Based on the funding available for purchasing equipment, we chose the replacement refrigerators and freezers and worked with our purchasing department to prioritize obtaining them. 

Results
Each refrigerator that arrived was inspected and tested by our engineering department before being delivered to its final location. Once in place, engineering staff worked with pharmacy to determine the temperature and length-of-time settings for out-of-range alarms.

The medical-grade freezers that replaced the freezers in the outpatient clinics had a defrost cycle built into the programming. As a result, ice no longer accumulates in any of the units. And once the apartment-style refrigerator units were replaced with medical-grade clear glass door refrigerators, not only were temperature fluctuations no longer an issue, but the nurses could see if a medication was in stock without opening the unit door. 

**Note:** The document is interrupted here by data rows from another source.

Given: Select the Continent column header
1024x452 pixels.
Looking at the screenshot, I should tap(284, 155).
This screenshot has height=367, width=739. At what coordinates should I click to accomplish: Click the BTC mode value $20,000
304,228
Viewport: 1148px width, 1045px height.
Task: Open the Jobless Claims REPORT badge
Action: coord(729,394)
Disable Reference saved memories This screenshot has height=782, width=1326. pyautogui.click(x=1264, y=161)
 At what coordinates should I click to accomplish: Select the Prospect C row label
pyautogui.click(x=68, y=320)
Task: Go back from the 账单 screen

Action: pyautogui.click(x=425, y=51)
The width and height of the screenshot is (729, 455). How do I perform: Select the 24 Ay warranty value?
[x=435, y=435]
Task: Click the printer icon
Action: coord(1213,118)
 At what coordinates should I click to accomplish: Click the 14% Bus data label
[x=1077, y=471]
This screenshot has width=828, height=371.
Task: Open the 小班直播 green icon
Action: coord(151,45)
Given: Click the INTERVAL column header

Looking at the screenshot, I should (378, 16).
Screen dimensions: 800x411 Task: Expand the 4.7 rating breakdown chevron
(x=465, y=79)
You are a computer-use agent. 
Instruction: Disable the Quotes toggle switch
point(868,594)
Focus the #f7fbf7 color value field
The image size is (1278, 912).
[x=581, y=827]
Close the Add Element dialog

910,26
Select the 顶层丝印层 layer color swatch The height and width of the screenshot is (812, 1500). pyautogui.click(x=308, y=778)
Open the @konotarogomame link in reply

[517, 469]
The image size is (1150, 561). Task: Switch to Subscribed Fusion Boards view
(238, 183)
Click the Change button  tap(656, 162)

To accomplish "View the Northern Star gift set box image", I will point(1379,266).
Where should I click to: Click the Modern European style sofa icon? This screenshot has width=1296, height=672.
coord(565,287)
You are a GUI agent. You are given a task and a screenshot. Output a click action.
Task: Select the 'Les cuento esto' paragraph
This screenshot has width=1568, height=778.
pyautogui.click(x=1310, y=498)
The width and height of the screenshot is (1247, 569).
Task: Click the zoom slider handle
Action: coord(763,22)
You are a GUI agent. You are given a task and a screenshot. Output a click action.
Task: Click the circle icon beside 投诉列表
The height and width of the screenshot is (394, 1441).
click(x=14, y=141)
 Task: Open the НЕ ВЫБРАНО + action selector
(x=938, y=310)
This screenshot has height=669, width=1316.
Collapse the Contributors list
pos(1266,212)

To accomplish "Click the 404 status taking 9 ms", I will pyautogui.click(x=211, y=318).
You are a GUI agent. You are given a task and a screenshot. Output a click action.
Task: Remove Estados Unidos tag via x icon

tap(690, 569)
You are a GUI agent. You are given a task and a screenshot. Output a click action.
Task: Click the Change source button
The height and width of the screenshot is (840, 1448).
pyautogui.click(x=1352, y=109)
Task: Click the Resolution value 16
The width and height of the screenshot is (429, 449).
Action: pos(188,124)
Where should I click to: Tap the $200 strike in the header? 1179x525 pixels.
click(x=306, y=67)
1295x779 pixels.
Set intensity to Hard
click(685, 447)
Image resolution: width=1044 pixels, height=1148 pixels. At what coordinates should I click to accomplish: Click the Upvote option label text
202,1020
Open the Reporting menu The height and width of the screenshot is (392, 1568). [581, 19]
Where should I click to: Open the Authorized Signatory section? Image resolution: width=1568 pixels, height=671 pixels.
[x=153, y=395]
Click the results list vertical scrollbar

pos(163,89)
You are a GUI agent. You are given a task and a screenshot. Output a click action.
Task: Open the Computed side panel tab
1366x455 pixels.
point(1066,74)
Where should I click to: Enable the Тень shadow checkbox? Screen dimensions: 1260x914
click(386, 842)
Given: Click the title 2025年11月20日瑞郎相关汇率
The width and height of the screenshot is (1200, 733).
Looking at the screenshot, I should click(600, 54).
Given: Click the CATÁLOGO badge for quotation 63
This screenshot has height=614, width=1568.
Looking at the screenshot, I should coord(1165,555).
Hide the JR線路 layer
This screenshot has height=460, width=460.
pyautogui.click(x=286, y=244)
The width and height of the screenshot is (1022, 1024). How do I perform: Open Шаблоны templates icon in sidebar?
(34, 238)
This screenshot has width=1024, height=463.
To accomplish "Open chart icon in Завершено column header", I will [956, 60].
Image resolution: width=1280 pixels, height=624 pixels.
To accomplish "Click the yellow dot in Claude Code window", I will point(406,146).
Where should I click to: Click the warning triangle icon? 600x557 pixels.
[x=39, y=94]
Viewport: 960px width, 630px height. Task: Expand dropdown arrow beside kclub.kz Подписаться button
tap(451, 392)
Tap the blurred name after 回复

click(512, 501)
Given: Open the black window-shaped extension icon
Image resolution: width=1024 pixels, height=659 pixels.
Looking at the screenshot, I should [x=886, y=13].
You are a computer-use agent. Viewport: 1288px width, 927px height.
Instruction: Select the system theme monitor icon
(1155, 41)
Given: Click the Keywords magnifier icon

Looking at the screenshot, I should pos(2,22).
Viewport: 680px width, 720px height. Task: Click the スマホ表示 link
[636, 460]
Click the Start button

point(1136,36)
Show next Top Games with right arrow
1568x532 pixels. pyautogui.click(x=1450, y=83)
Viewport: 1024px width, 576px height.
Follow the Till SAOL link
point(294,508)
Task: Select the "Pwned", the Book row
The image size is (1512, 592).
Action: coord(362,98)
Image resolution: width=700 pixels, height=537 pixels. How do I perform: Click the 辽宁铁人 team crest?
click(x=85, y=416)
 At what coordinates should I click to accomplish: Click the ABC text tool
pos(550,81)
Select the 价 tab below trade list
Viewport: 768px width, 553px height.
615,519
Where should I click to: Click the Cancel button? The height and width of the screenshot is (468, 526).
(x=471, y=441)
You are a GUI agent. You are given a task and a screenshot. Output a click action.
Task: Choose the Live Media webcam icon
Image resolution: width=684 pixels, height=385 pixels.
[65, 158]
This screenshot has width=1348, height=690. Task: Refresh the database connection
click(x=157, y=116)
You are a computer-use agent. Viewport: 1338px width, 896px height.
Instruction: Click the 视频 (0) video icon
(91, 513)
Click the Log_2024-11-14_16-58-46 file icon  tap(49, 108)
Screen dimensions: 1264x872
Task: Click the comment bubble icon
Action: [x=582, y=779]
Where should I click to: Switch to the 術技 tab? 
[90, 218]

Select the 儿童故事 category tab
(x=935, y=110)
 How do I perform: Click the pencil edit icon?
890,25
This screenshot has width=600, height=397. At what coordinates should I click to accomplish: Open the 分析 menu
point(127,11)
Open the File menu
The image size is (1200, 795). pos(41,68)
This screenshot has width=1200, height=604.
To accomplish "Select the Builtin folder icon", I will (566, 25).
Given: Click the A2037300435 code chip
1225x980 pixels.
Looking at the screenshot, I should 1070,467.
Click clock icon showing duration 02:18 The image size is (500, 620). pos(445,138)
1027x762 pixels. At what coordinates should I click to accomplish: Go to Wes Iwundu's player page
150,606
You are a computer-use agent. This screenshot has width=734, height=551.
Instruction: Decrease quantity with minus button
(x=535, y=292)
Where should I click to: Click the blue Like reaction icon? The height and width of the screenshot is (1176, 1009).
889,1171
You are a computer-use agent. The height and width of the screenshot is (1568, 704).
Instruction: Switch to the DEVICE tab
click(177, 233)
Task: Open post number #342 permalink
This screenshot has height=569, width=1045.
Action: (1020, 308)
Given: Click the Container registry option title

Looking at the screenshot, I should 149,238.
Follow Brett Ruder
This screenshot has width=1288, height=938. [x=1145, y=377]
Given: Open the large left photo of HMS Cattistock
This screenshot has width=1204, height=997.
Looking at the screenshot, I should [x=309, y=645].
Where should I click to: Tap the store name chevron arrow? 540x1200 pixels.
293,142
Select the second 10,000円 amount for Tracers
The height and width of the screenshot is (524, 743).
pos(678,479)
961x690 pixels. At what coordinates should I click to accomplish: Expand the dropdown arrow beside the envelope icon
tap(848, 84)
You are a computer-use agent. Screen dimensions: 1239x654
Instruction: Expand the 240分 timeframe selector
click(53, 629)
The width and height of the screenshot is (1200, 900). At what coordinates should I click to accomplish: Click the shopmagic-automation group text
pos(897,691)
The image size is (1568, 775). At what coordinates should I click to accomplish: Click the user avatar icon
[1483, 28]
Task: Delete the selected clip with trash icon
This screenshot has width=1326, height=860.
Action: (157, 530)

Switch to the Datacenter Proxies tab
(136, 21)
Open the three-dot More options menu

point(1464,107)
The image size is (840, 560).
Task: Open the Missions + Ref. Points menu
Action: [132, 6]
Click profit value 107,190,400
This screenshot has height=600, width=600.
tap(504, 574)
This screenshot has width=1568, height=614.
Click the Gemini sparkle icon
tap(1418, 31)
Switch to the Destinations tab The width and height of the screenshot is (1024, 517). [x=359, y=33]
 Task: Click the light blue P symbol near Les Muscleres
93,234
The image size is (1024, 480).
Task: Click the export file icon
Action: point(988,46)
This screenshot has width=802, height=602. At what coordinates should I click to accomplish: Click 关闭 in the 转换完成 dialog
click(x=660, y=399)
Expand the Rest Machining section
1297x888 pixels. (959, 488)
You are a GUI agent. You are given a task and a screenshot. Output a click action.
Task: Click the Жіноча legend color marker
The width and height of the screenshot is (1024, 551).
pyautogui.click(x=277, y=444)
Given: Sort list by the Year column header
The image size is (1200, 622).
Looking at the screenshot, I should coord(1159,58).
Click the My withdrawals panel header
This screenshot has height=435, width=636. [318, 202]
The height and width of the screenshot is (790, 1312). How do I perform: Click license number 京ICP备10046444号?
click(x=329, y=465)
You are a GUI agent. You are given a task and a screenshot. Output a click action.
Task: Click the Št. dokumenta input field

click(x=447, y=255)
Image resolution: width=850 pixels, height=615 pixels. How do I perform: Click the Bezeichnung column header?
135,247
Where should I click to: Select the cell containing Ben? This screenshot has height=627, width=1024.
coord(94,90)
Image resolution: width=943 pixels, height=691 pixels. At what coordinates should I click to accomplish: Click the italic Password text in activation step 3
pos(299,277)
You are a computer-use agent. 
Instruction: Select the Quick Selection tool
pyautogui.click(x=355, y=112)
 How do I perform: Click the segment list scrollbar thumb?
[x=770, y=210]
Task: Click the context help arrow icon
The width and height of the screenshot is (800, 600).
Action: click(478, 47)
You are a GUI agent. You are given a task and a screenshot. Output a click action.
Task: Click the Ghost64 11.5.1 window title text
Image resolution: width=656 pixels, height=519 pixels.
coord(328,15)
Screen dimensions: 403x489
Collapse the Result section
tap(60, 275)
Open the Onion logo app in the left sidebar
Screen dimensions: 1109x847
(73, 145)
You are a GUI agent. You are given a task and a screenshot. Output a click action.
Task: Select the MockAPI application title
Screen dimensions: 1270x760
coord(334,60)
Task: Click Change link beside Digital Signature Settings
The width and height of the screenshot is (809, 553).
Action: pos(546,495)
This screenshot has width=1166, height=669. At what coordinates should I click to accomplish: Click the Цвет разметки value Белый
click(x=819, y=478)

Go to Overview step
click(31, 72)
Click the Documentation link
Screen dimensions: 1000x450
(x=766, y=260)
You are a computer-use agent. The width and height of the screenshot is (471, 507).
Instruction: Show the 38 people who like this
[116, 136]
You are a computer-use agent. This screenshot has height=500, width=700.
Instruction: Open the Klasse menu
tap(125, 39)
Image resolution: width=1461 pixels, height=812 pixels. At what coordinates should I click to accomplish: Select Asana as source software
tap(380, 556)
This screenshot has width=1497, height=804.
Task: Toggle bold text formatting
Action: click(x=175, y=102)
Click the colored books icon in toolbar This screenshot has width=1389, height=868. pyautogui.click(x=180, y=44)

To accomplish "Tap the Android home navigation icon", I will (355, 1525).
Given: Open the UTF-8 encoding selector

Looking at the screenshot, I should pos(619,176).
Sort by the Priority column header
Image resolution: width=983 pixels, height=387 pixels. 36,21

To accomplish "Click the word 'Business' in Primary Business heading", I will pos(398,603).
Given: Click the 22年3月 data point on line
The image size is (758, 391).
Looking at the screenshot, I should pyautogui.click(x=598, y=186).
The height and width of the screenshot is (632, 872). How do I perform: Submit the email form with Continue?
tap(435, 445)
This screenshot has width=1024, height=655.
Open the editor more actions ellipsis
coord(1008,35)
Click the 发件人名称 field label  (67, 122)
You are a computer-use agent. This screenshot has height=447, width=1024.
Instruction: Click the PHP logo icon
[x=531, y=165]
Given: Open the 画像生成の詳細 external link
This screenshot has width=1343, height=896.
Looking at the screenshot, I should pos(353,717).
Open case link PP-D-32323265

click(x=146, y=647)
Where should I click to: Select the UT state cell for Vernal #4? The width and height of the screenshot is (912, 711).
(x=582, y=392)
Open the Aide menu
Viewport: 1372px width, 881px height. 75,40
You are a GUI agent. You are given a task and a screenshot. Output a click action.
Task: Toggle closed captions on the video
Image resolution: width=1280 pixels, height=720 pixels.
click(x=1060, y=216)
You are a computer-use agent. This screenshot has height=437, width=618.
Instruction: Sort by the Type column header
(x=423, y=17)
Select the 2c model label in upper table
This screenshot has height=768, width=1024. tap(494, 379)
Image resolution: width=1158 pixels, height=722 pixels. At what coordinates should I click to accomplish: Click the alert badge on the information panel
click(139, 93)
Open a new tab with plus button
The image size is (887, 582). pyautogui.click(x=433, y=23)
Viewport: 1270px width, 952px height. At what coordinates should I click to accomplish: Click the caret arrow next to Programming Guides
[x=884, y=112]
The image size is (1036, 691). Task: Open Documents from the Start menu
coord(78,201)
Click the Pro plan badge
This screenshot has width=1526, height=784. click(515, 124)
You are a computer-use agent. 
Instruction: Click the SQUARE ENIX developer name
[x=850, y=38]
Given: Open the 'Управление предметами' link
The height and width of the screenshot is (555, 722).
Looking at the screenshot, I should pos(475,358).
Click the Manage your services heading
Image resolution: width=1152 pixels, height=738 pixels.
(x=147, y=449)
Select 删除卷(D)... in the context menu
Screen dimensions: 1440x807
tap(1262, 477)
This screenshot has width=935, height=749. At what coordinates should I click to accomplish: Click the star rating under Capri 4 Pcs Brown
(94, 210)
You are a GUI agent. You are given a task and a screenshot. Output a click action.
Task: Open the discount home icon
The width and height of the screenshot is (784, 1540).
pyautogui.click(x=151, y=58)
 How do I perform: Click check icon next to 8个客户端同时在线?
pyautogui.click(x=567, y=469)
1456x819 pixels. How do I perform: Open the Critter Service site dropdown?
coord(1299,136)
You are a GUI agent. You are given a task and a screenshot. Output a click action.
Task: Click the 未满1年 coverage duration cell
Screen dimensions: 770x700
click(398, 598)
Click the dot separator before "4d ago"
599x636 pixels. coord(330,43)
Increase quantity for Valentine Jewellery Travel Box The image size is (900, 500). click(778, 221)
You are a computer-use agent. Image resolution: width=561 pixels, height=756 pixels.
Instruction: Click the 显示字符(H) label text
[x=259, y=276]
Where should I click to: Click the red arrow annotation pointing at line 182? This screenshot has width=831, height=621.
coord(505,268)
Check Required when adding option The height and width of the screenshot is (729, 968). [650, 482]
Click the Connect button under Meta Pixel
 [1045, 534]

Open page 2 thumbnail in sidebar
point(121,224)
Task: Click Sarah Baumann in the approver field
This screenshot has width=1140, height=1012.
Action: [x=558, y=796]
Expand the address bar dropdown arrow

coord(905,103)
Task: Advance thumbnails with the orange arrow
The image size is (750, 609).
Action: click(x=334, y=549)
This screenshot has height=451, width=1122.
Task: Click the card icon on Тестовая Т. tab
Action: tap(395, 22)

FIGURE 1 shows an example of a refrigerator that was accidentally unplugged by a housekeeper during floor waxing. The pharmacy was notified that the unit was out of range, and the medications were removed and placed in the central pharmacy refrigerators. Because we had access to detailed information regarding the incident, we could perform a thorough analysis to determine whether we needed to destroy medications or put them back in place after the issue was corrected (ie, refrigerator plugged back in) and the refrigerator returned to an appropriate temperature.



To date, we have replaced all but one refrigerator in our organization. We have found that data from a building management system can be helpful in supporting the purchase of reliable medical-grade refrigerators and freezers. Such units are worth the expense when you consider that they maintain tighter temperature control, require fewer hours to maintain, are more durable than non-medical-grade refrigerators, and lead to significantly less medication waste. 


Melissa A. Chase, PharmD, AAHIVP, is chief of pharmacy service at VA Central California Health Care System, Fresno, California. After graduating from The University of the Pacific in Stockton, California, with a Doctor of Pharmacy degree, Melissa began her pharmacy career by completing a General Pharmacy Practice Residency at Washoe Medical Center in Reno, Nevada, in 1999. She began her VA career in May 2000 as an inpatient staff pharmacist. In that capacity, Melissa provided direct veteran care as an HIV clinical pharmacy specialist. She then spent four years as the clinical coordinator for pharmacy services. Melissa is an adjunct professor for the University of the Pacific School of Pharmacy and has served as secretary and continuing education coordinator for the Sierra Society of Health-System Pharmacists.